The Tehuantin encampment was noisy and busy around them as a wan sun tried to penetrate high, thin clouds. Niente found himself missing the fiercer, warmer sun of his own land; this place was colder than he liked, as if it leeched the heat from his blood. Tecuhtli Zolin stared at him, the white of his eyes gleaming against the black lines inscribed around the sockets, the red eagle on his skull seeming to want to take flight. There was eagerness in his face. Flanking him on either side were Citlali and Mazatl, and their glances were no less eager. "What did the vision tell you?" Zolin asked Niente. "What did it say?"

"Very little," he answered, and annoyance showed over the Tecuhtli's face in a flash of teeth.

"Very little," he said, mocking Niente's tone. "Tecuhtli Necalli used to tell me how your visions in the scrying bowl would give him strategies, guide the way he placed the warriors and moved through the terrain. He said you were Axat's Nahual, showing us the way to victory. But all you give me is 'very little.' "

"I give you nothing," Niente told him, and Zolin scowled in response. "As I gave Tecuhtli Necalli nothing also. I am only Axat's conduit. I can relay what Axat shows me, but it's not my vision. It's Hers. All I have to give is what Axat offers. If you wish to complain about how little that is, talk to Her."

"Then tell me this very little, Nahual," he answered. He pointed eastward, to where the outlier scouts had said that an army of the Holdings waited for them, outside the city a half day's march away. Niente had ridden forward with Tecuhtli Zolin to see the city-far larger than the mostly-abandoned villages through which they had marched in the last several days, though not as elaborate or huge as the city in the scrying bowl, this Nessantico where the Kraljiki lived. Still, the city huddled behind its walls and spilling out beyond them was easily half the size of Tlaxcala or the other great island cities of the Tehuantin empire, and larger than either Munereo or Karnor.

It seemed that the Kraljiki would permit them to go no farther untested. If Zolin wanted this city, he must fight for it. Niente knew that would bother the Tecuhtli not at all.

"I glimpsed a battle," Niente told him. He closed his eyes, trying to remember the scenes flashing past in the scrying bowl. "In Axat's vision, the army of the Holdings fought, but then fell behind the walls of the city when we came upon them. I saw the walls broken, and Tehuantin entering through . . ."
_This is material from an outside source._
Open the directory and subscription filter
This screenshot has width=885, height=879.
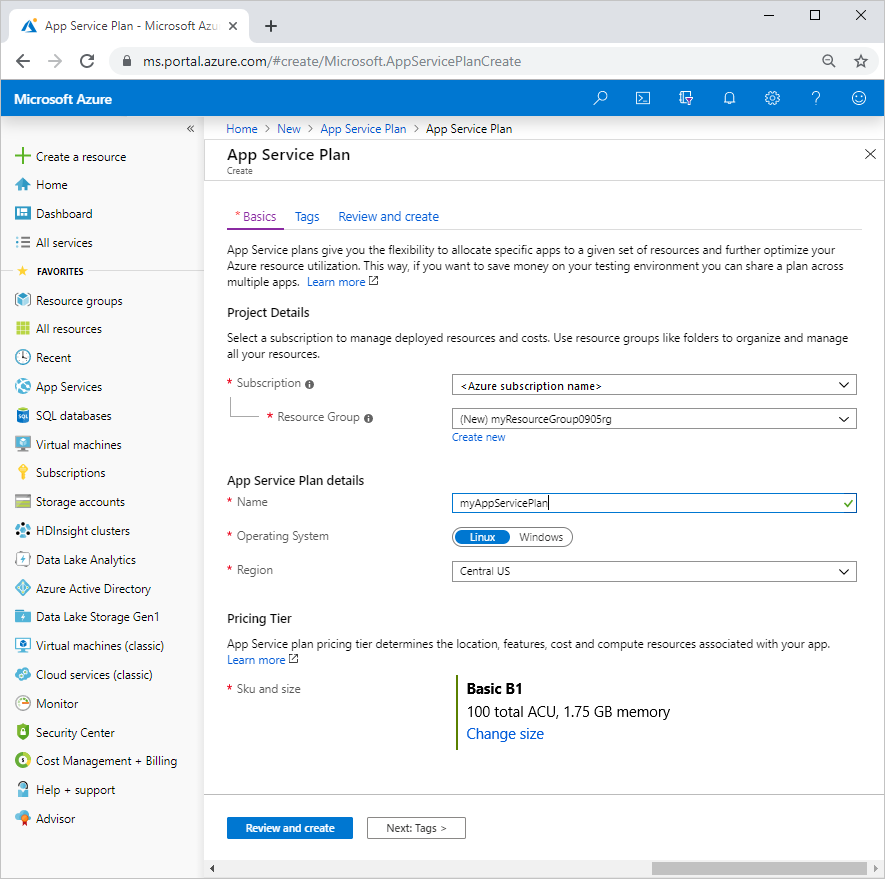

"Xatli Ket!" Niente stopped as Zolin uttered the war cry of his caste-Citlali and Mazatl echoed the Techutli, and the cry was taken up-fainter and fainter-by the other warriors nearby. "Then Axat has shown you our victory," Zolin said. He slapped at the bamboo-slatted armor covering his chest.

"Perhaps," Niente hurried to say. "But she also showed me our army and the fleet destroyed, and a ship hurrying to the west. Tecuhtli, that is also a possible future-a sign. If we return now, if we put our army on the ships and return home, then that's a future we will never face. The Easterners will fear to ever come to our land again. We have already shown them the consequences; there's nothing left here to prove."

Zolin coughed a derisive laugh. Citlali frowned, and Mazatl looked away as if in disgust. "Retreat, Nahual?"

"Not retreat," Niente persisted. "To realize that we have given these Easterners their lesson with the ruins of Munereo and Karnor, and to return home in victory."

"Victory?" Zolin spat on the ground between them. "They would think they have won the victory, that we ran as soon as we saw their army."